QUICK-CHANGE FRUIT SALAD
BASE SALAD: 1 apple, cored and chopped 1 cup chopped cantaloupe 1 cup halved red seedless grapes 1/4 cup orange juice Low-fat vanilla yogurt, for garnish (optional)
Combine in a bowl. Store and refrigerate up to 3 days.

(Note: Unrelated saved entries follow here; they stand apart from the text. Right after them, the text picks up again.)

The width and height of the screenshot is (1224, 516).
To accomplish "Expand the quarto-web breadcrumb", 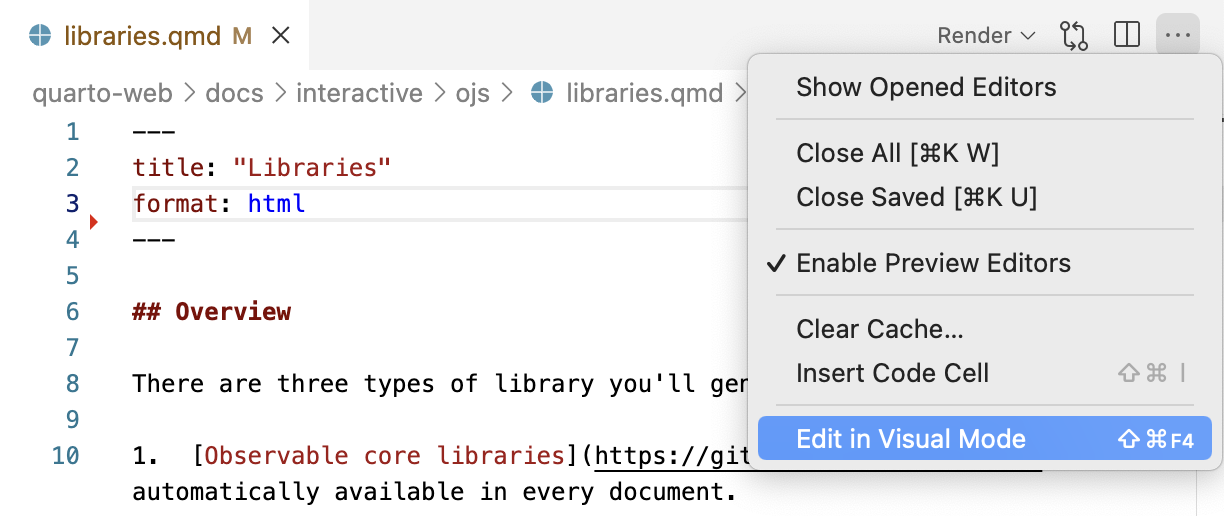I will (102, 93).
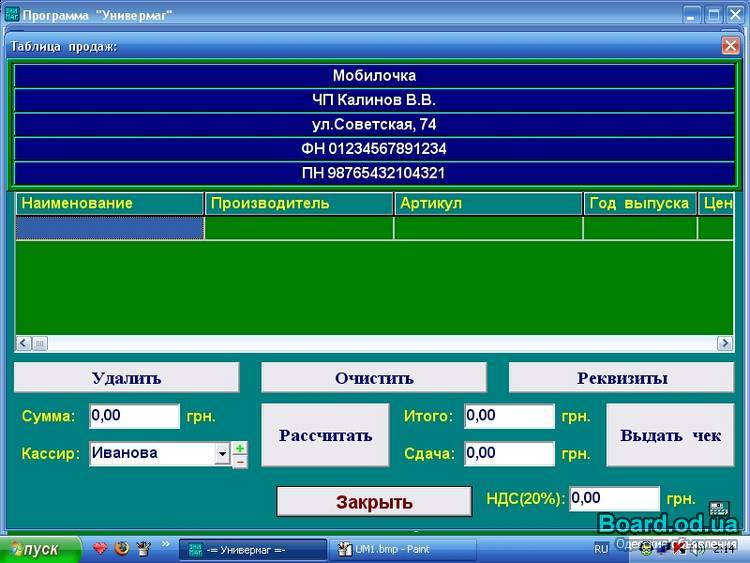
Task: Click inside the Сумма input field
Action: tap(134, 416)
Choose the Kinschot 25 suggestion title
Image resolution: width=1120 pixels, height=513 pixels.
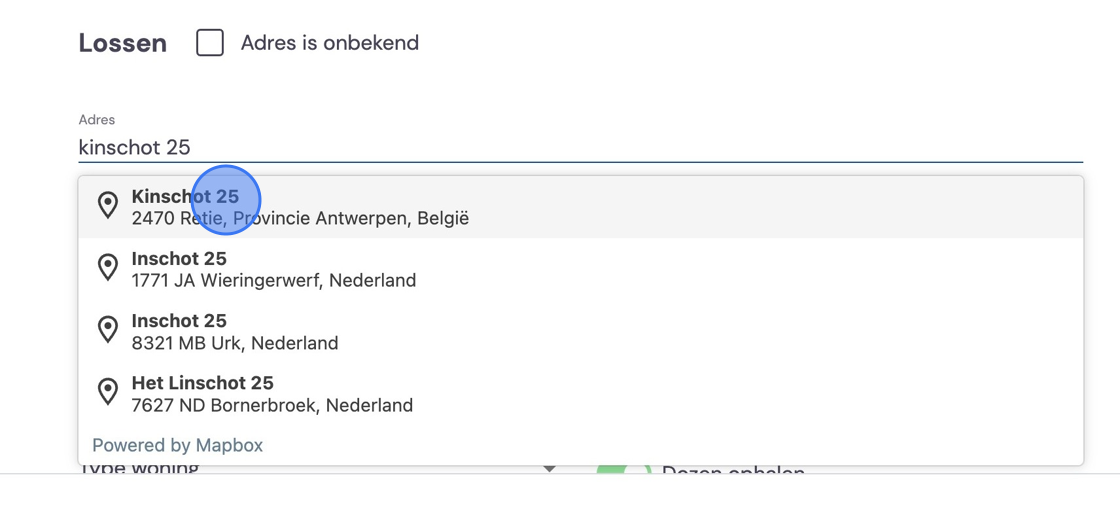click(x=185, y=196)
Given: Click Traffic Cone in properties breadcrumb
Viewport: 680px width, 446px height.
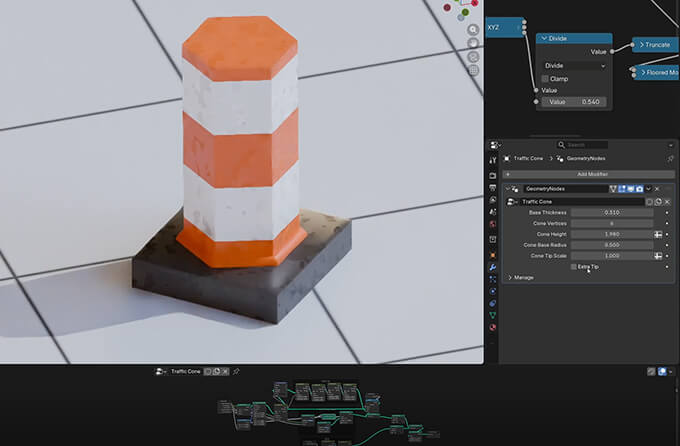Looking at the screenshot, I should (528, 159).
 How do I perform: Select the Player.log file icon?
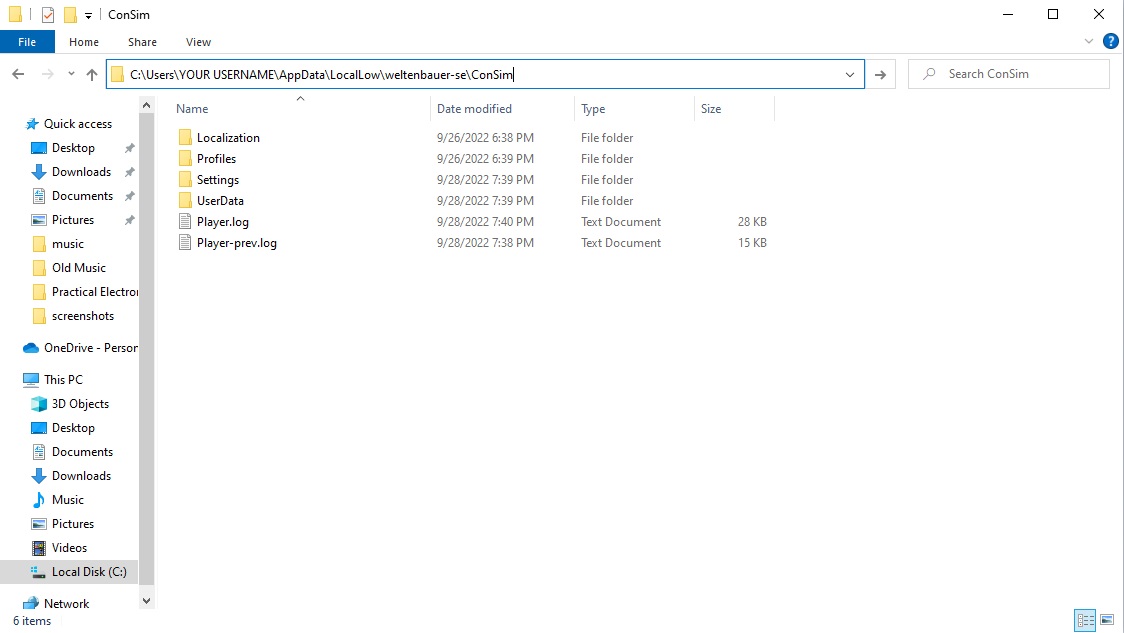pos(185,222)
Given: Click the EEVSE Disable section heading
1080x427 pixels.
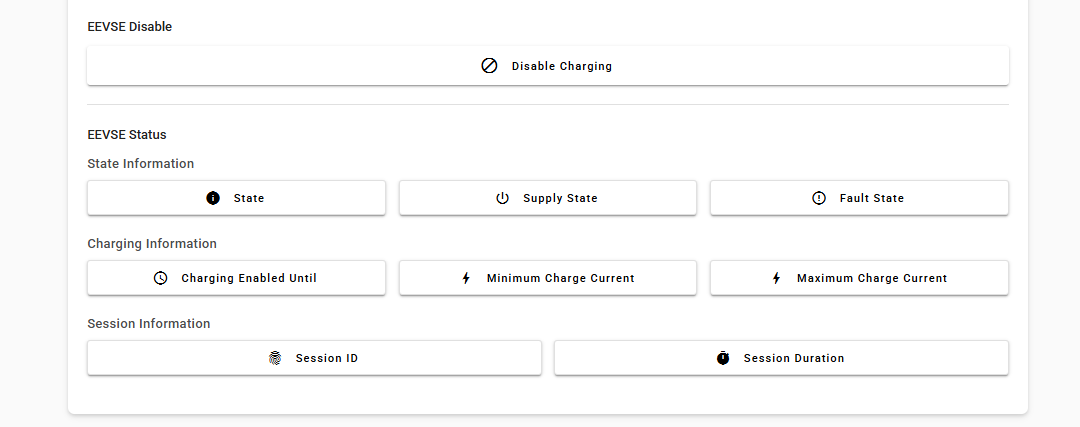Looking at the screenshot, I should [x=130, y=27].
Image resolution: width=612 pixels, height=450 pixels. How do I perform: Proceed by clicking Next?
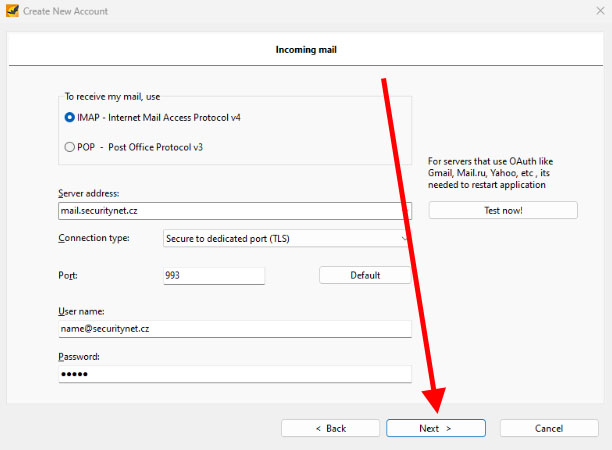[435, 428]
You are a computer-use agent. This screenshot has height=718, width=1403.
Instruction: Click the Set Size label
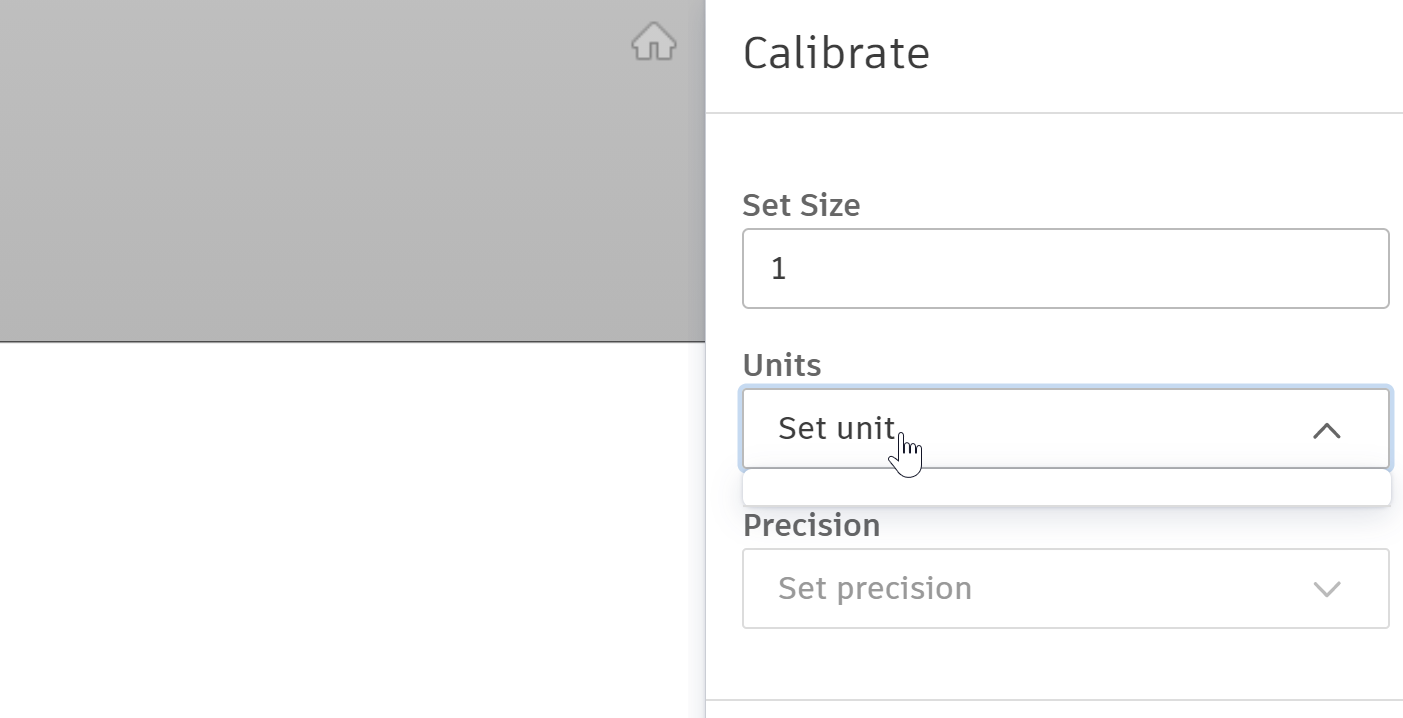801,205
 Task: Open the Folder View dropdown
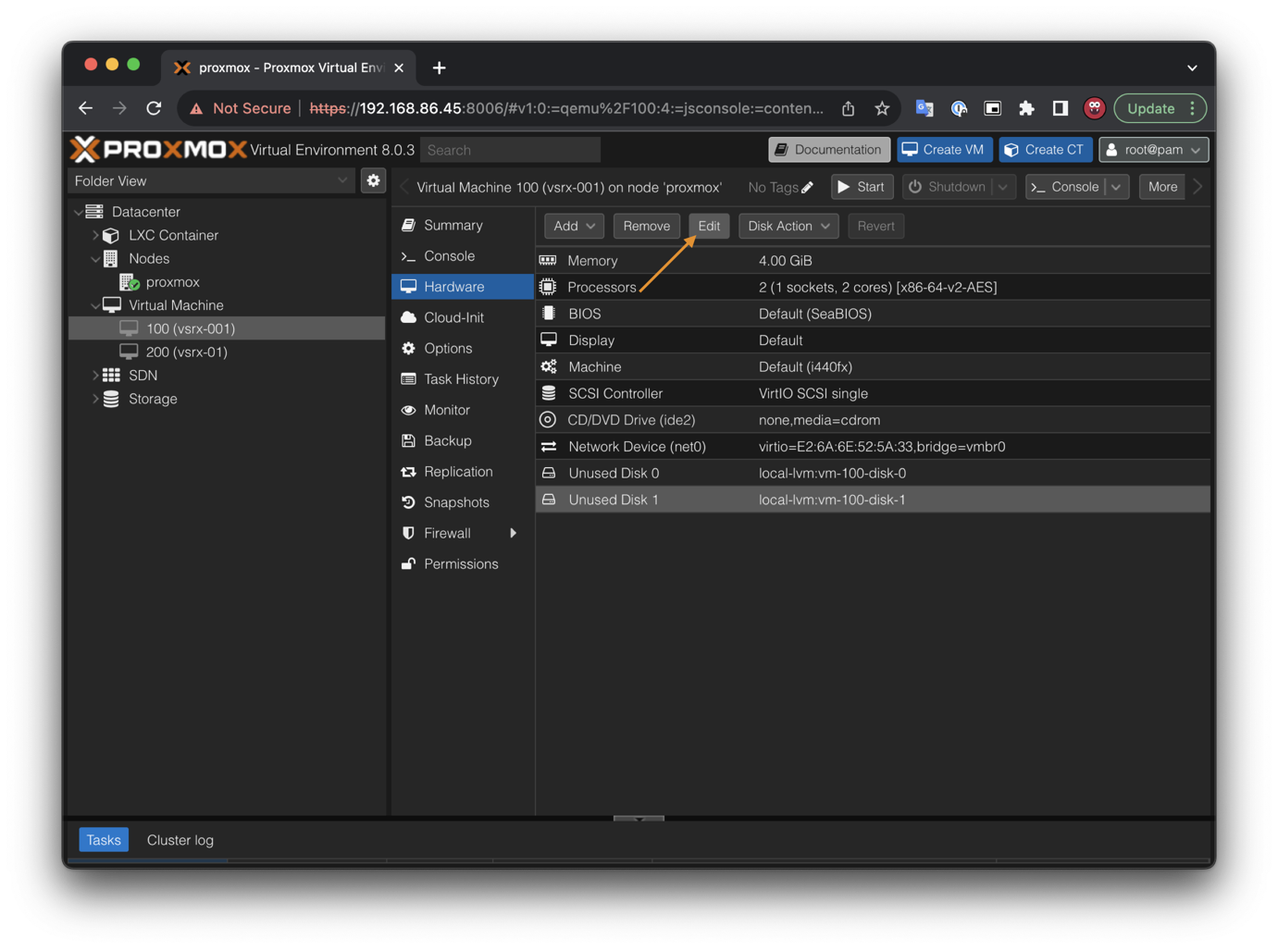tap(211, 181)
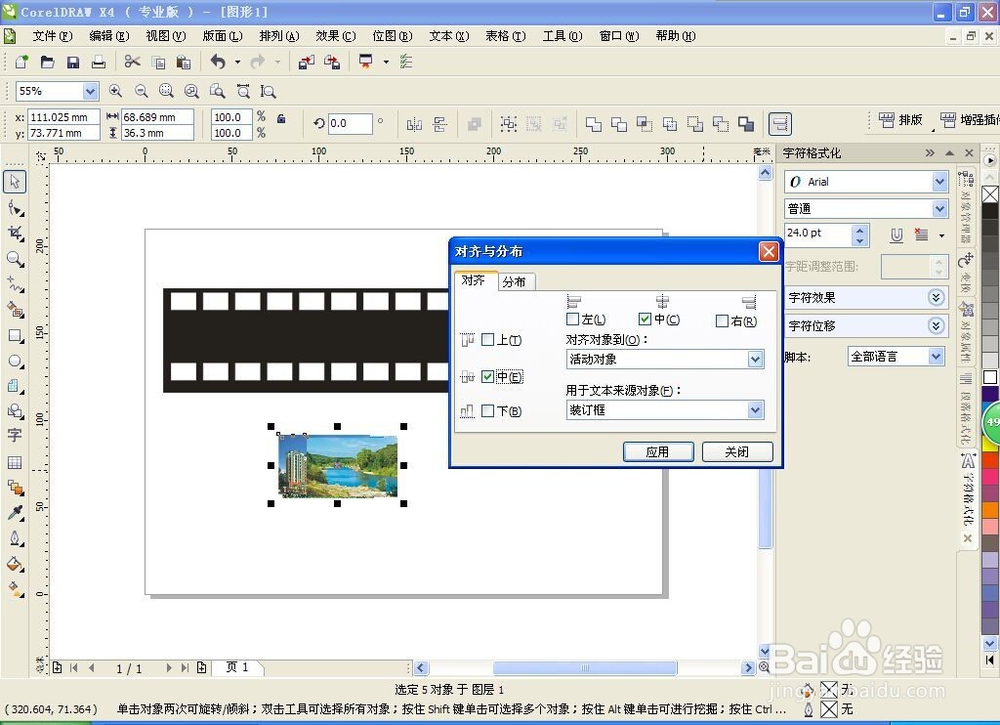Open the Arial font list dropdown

click(939, 181)
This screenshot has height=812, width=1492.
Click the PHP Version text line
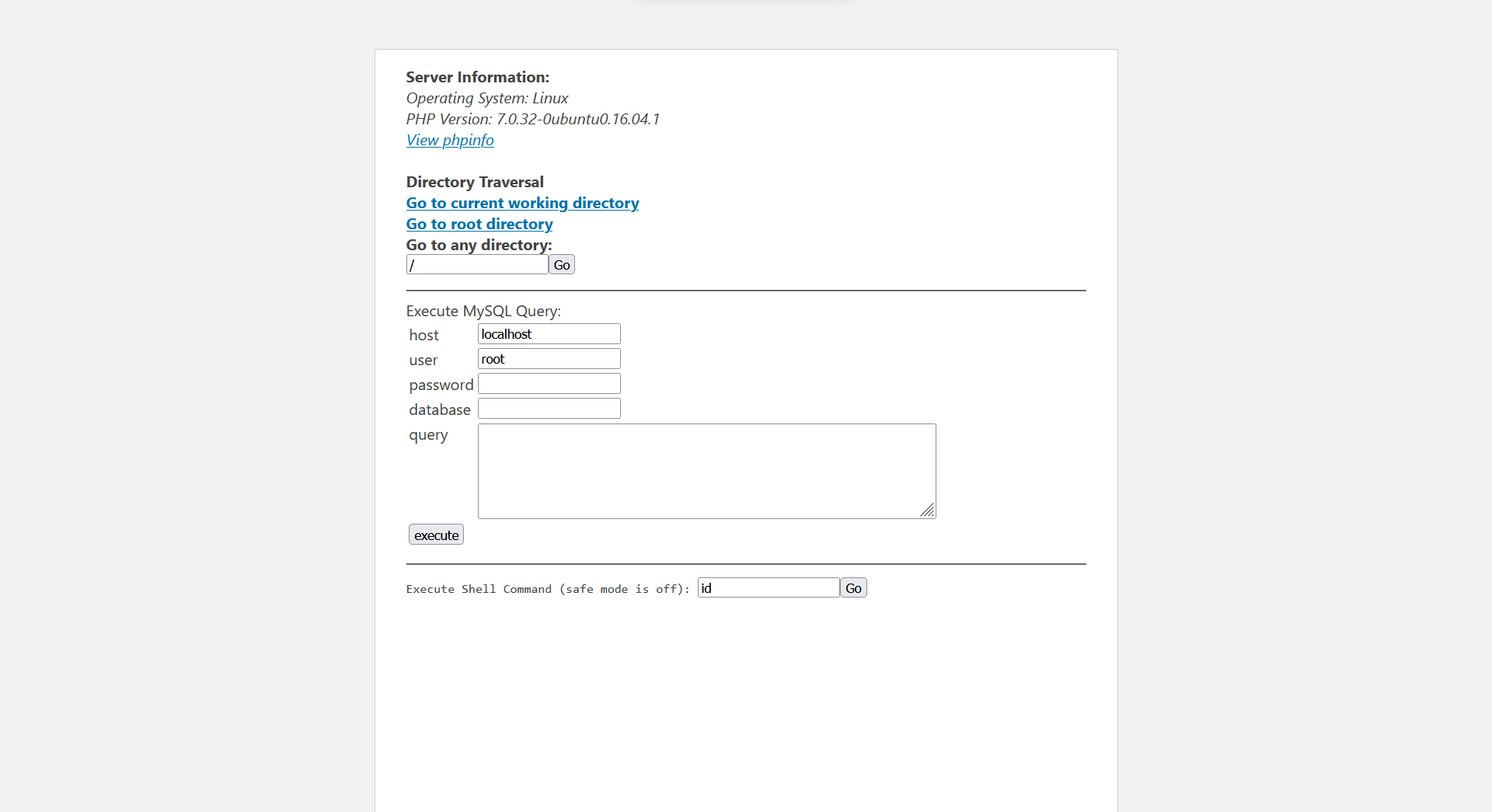[x=532, y=119]
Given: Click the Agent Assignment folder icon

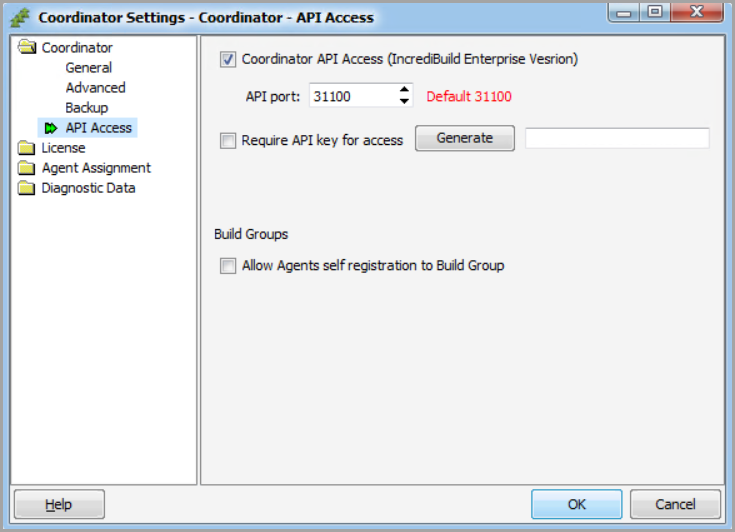Looking at the screenshot, I should click(x=26, y=168).
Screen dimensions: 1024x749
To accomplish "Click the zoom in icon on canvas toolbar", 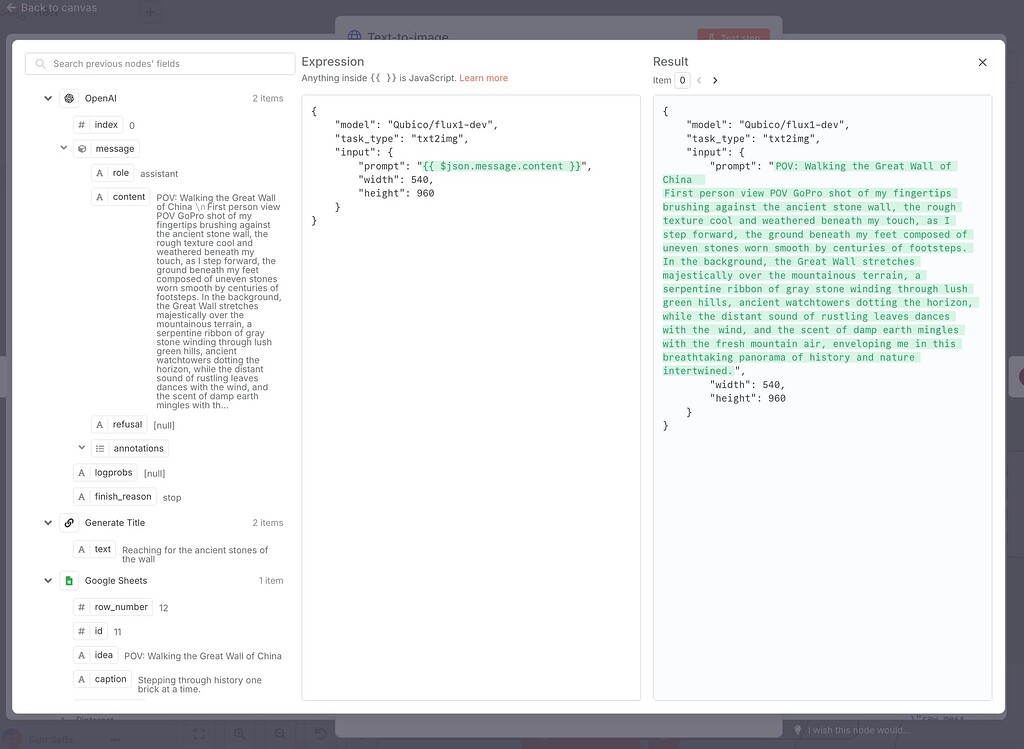I will tap(239, 733).
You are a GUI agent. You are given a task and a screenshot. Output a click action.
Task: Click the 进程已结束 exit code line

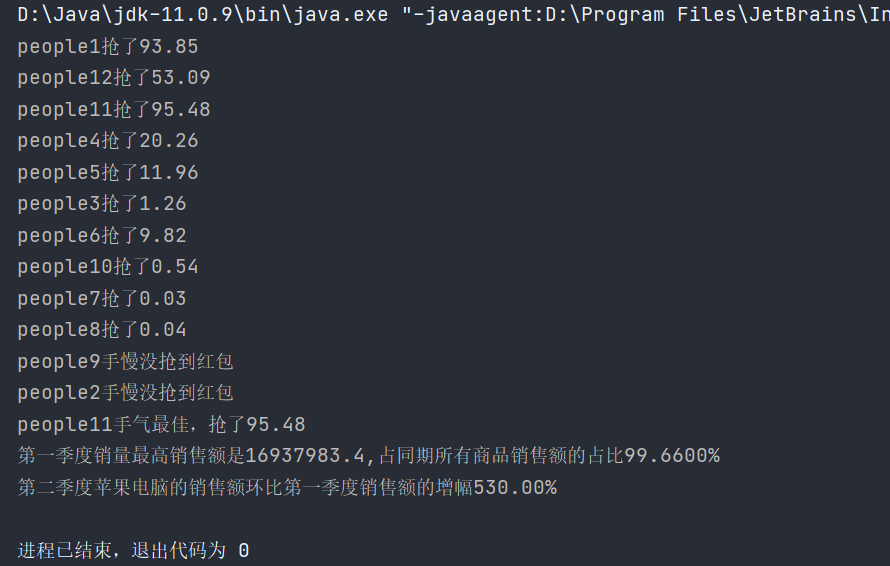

When ready to serve, mix in one of the combinations below. Garnish with yogurt, if desired.
Makes about 3 cups
BERRY COMBO (MAKES 2 1/2 CUPS): 1 cup blueberries 4 large strawberries, sliced crosswise 1 cup fresh raspberries 1/2 tsp. vanilla extract
TROPICAL COMBO (MAKES 2 1/2 CUPS): 1 cup diced pineapple 1 cup chopped papaya 1 banana, sliced 1/2 cup chopped mint or 1 tsp. grated fresh ginger
SUMMER COMBO (MAKES 2 1/2 CUPS): 1 nectarine, diced 1 1 cup diced watermelon 1 cup blackberries 1/2 tsp. grated lime zest
Makes 6 servings (1 cup each), containing 1/2 cup of the base salad and 1/2 cup of one of the fruit "combos."
Per serving: 72 calories, 0 g. total fat (0 g. saturated fat), 19 g. carbohydrate, 1 g. protein, 2 g. dietary fiber, 6 mg. sodium.